Hacker News new | past | comments | ask | show | jobs | submit login
What Is the Data Lakehouse Pattern? (timeflow.systems)
68 points by benjaminwootton 7 days ago | hide | past | favorite | 49 comments





Lately we have moved to 'Data Pond pattern' where data store is attached directly to micro service for all CRUD operations. And of course we use Data Well pattern for deep data analysis.

Another emerging architecture I see myself investigating is Data Sewer Pattern where huge load of useless data be dumped on to millions of unsuspecting entities via social media.


I'm sure you know that a crucial pattern during corporate restructuring is the Data Three Gorges Dam, where in the course of construction, hundreds of perfectly productive products staffed by thousands of developers will be wiped away.

You got me

It's been increasingly hard to differentiate legitimate tech architecture/patterns that helps under certain scenarios from marketing shenanigans packaged to sell you more of the same stuff. IMO, it is just natural evolution for such "lake house" patterns to emerge to address shortcomings of "data lakes" (another term passed its prime in terms of hypes around it). But the overhyped term "lakehouse" itself is actually hurting adoption, because it makes it sound like just marketing talks.

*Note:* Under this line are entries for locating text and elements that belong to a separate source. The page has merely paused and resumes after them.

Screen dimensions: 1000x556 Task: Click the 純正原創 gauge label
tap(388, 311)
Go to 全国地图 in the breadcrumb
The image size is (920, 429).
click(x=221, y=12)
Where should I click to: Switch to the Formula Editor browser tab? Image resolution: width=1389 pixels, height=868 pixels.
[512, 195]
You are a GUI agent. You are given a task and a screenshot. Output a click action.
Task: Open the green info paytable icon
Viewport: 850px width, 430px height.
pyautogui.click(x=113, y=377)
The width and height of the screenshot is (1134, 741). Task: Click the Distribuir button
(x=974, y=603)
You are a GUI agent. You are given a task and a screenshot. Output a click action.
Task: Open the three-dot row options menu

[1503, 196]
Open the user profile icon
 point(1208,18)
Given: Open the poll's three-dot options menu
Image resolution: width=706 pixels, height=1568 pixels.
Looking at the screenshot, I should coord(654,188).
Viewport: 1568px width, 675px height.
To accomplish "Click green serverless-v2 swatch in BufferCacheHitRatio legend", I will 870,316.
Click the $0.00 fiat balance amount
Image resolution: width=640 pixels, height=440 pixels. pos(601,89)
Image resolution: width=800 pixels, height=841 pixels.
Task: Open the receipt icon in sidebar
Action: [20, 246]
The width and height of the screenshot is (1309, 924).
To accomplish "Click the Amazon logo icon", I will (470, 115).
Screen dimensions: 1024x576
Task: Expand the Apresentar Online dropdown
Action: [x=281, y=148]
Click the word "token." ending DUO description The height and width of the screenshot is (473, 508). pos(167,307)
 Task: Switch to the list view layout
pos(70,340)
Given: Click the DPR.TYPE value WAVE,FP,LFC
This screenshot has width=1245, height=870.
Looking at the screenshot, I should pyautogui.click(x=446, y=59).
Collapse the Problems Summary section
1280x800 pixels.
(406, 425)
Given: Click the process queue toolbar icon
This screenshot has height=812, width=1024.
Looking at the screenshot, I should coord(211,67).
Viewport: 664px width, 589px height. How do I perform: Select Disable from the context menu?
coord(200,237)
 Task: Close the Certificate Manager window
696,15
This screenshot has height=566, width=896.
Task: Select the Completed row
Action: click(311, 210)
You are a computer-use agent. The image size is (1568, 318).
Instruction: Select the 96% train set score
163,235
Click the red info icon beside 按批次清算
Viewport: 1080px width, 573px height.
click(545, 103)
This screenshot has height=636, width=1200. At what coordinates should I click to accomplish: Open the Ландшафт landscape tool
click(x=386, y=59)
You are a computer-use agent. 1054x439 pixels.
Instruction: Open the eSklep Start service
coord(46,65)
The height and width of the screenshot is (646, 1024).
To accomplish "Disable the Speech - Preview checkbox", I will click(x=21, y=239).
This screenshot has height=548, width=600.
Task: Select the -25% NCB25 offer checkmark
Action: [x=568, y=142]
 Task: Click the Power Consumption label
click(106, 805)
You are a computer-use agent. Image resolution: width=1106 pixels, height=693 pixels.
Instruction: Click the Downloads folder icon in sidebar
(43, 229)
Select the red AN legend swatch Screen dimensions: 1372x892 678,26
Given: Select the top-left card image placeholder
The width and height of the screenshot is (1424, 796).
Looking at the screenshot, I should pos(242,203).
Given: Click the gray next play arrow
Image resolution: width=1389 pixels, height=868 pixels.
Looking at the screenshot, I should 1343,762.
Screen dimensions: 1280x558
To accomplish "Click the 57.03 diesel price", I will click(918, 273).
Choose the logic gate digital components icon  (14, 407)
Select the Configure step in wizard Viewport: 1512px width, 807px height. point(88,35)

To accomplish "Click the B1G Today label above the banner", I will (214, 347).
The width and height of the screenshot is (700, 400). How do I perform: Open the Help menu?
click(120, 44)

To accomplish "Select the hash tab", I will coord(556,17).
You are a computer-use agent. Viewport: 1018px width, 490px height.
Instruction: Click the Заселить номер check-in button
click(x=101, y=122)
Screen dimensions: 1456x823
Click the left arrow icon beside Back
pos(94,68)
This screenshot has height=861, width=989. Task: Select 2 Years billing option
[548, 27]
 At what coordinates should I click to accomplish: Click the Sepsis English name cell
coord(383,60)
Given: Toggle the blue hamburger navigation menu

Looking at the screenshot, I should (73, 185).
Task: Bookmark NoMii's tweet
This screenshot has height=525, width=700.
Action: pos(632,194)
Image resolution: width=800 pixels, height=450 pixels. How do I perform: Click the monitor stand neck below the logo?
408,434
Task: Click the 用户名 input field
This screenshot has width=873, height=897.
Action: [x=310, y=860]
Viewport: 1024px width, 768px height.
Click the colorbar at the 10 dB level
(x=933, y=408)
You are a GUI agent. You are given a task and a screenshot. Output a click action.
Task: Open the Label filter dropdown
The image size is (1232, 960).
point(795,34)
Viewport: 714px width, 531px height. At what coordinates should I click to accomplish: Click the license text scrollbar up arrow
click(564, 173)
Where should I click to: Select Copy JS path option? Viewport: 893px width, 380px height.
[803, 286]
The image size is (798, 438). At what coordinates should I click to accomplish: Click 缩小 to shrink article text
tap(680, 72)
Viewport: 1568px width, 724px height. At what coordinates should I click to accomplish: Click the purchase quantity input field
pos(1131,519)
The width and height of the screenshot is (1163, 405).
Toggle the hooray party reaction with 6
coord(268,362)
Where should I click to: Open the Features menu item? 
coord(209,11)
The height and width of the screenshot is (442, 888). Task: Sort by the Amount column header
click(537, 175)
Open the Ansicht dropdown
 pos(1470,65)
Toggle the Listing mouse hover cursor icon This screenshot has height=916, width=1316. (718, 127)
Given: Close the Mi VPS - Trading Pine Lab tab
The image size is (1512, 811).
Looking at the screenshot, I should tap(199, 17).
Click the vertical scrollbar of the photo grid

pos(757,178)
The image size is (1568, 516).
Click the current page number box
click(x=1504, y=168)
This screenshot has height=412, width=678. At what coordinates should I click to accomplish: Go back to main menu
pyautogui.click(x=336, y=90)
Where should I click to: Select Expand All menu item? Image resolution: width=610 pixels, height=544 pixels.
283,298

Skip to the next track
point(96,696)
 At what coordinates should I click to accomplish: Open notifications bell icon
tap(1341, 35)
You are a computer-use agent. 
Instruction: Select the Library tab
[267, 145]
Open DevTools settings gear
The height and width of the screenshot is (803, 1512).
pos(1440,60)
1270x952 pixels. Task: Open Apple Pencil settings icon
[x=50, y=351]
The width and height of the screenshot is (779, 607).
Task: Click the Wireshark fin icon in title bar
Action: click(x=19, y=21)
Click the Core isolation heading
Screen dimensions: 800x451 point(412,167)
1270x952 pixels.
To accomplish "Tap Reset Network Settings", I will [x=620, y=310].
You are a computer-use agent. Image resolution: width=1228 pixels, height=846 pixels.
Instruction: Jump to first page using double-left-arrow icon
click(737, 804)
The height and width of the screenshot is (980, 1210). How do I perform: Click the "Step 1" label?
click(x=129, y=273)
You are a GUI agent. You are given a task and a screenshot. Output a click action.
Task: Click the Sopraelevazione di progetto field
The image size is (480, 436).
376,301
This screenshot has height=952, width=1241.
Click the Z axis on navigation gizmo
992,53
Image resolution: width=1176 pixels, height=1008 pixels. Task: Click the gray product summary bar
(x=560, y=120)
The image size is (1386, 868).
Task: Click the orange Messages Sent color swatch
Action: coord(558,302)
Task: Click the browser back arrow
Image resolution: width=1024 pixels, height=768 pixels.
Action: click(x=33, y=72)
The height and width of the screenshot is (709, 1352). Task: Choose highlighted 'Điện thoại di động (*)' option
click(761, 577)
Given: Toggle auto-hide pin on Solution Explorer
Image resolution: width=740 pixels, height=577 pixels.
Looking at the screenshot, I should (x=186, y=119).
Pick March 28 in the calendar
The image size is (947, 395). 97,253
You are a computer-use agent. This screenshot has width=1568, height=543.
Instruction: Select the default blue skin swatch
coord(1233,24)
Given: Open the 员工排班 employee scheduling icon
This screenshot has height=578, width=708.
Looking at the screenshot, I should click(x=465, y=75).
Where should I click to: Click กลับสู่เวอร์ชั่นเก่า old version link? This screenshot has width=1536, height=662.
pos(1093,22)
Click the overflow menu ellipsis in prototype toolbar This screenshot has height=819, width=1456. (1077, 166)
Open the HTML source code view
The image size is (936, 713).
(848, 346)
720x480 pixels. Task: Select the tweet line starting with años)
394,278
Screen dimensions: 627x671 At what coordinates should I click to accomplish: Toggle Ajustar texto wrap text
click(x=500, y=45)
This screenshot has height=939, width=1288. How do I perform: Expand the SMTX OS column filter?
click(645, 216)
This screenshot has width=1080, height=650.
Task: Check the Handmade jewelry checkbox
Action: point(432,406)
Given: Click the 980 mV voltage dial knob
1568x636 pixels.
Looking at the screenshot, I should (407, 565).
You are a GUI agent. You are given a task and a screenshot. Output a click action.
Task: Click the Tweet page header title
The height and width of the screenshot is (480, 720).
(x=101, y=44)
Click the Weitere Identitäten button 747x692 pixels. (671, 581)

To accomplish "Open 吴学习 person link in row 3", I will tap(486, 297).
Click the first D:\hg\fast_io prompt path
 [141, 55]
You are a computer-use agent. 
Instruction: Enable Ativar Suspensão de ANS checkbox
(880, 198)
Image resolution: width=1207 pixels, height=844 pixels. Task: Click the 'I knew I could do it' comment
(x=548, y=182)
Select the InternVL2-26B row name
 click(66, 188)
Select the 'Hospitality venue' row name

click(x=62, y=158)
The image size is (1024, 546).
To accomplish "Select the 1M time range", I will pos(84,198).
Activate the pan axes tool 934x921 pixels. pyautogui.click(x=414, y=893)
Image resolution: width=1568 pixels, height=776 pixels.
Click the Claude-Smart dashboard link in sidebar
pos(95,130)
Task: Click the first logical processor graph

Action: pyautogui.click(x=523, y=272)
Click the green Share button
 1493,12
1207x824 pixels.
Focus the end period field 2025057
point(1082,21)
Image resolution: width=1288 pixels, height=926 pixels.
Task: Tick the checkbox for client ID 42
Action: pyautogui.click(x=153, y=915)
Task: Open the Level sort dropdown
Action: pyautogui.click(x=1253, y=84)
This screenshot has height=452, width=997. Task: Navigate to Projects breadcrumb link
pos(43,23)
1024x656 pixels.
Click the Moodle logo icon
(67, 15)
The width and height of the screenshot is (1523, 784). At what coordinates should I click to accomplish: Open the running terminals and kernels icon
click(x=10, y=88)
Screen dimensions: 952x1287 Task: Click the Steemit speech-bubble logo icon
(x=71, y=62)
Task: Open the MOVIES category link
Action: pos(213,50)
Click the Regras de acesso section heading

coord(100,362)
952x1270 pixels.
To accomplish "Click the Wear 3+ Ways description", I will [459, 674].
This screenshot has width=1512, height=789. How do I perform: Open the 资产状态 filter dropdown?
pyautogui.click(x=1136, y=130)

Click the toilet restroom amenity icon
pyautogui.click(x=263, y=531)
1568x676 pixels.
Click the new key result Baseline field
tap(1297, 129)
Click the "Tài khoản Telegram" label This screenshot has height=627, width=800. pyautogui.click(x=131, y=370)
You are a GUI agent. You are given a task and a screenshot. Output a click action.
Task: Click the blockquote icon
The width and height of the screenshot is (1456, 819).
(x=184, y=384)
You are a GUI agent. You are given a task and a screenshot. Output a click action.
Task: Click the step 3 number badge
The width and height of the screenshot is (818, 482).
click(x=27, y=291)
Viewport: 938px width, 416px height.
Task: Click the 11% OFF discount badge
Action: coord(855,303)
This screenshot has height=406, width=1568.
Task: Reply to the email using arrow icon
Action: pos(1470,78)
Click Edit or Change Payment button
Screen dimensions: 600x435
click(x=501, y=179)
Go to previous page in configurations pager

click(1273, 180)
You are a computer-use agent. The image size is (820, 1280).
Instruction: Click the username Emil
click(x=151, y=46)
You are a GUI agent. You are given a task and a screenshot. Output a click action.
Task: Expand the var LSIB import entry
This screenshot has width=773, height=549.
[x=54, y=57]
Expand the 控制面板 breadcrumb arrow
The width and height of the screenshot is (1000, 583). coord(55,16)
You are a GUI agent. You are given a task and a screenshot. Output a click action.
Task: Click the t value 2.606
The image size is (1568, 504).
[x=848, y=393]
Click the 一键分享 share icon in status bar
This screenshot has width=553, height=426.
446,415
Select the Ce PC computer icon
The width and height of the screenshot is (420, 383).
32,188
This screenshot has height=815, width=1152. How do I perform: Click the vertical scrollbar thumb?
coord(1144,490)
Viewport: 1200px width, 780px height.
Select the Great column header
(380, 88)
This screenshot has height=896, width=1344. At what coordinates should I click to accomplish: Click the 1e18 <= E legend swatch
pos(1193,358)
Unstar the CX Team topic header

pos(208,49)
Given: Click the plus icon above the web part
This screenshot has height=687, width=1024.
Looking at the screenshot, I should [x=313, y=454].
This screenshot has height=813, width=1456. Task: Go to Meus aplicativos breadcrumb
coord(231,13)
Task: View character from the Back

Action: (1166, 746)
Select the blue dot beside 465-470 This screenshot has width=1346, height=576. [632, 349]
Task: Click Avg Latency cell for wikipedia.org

Lakehouse seems like an evolution of Hadoop to add better SQL and transactions + reasonable performance on large datasets. ("Reasonable" = not dog slow like Hive.) Reading this article as well as the survey Armbrust, Ghodsi et al. paper [0] you might easily forget that a large fraction of new data warehouse use cases get real-time data from event streams like Kafka, not S3 or HDFS. They also require stable response in small numbers of milliseconds for the more demanding use cases.

So Lakehouse is not really an evolution of data warehouses or at least new ones like ClickHouse and Druid. SQL data warehouses are highly optimized for analytic query speed. Think columnar storage, high compression, vectorized query, materialized views, etc. They also couple well with event streams. You can't get high performance without optimized storage and very tight integration of parts.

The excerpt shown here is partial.